Protests and Police Statistics in South Africa: Some Commentary

Guest post by Prof. Peter Alexander*


On 19 March the South African Minister of Police, Mr. Nathi Mthetwa, informed parliament about the number of ‘crowd management incidents’ that occurred during the three years from 1 April 2009.[1] Table 1, compares the new data with similar statistics for the preceding five years.

Table 1. Crowd management incidents[2]



Peaceful
Unrest
Total
2004/05
7,382
622
8,004
2005/06
9,809
954
10,763
2006/07
8,703
743
9,446
2007/08
6,431
705
7,136
2008/09
6,125
718
6,843
2009/10
7,897
1,008
8,905
2010/11
11,681
973
12,654
2011/12[3]
9,942
1,091
11,033

In 2010/11 there was a record number of crowd management incidents (unrest and peaceful), and the final data for 2011/12 are likely to show an even higher figure.[4] Already, the number of gatherings involving unrest was higher in 2011/12 than any previous year. During the last three years, 2009-12, there has been an average of 2.9 unrest incidents per day. This is an increase of 40 percent over the average of 2.1 unrest incidents per day recorded for 2004-09. The statistics show that what has been called the Rebellion of the Poor has intensified over the past three years.

In 2010 the Minister of Police explained that: ‘the Incident Regulation Information System (IRIS) classifies incidents either as crowd management (peaceful) where the incident is managed in co-operation with the convenor and the police only monitor the gathering, or as crowd management (unrest) where the police need to intervene to make arrests or need to use force when there is a risk to safety or possible damage to property’.[5]

‘Gatherings’ may be sporting activities, for example, but the majority are related to protests of some kind.[6] During 2007/08 to 2009/10 ‘the most common reason for conducting crowd management (peaceful) gatherings was labour related demands for increases in salary/wages’. For the same period, the most common reason for ‘crowd management (unrest) was related to service delivery issues’.[7] The Minister’s new statement does not include similar information for 2010/12.

According to the minister’s 2010 statement the average number of participants in gatherings defined as ‘crowd management (peaceful)’ was 500 (2007/08) and 4,000 (2008/09), and the average number in those defined as ‘crowd management (unrest)’ was 3,000 (2007/08) and 4,000 (2008/09). In the new statement, the minister declined to put a figure on numbers of participants.

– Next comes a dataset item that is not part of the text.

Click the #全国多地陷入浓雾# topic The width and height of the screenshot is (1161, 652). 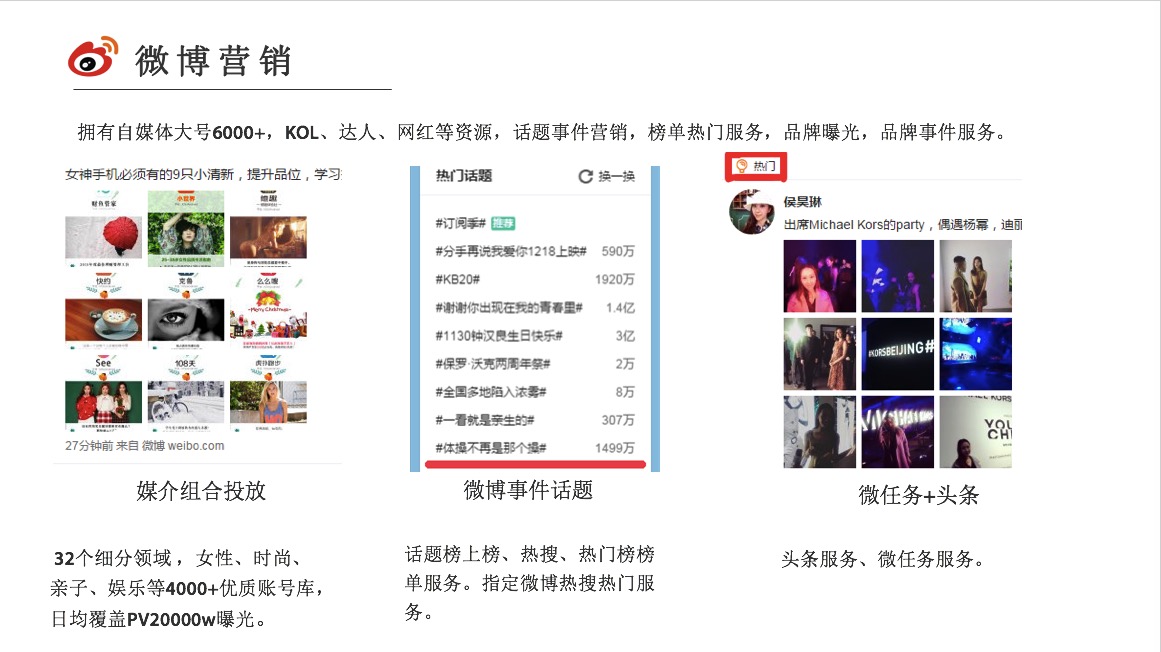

For the first time, the minister was asked to state the number of arrests that had occurred with crowd management (unrest) gatherings. These were given as 4,883 (2009/10), 4,680 (2010/11), 2,967 (1 April 2011 to 5 March 2012). These figures give the average number of arrests per unrest gathering as, respectively, 4.8 (2009/10), 4.8 (2010/11), and 2.7 (2011/12).[8]

Table 2 is based on a breakdown of crowd management incidents in each province as provided in the 2010 and 2012 ministerial statements. As we have shown previously, these figures (and the data in general) do not necessarily give a precise indication of the number of incidents.[9] There can be administrative weaknesses and human error. Nevertheless, they probably provide reasonably reliable approximations. Gauteng had the largest number of peaceful incidents and the largest number of unrest incidents, but it also has the greatest population, so this is not surprising.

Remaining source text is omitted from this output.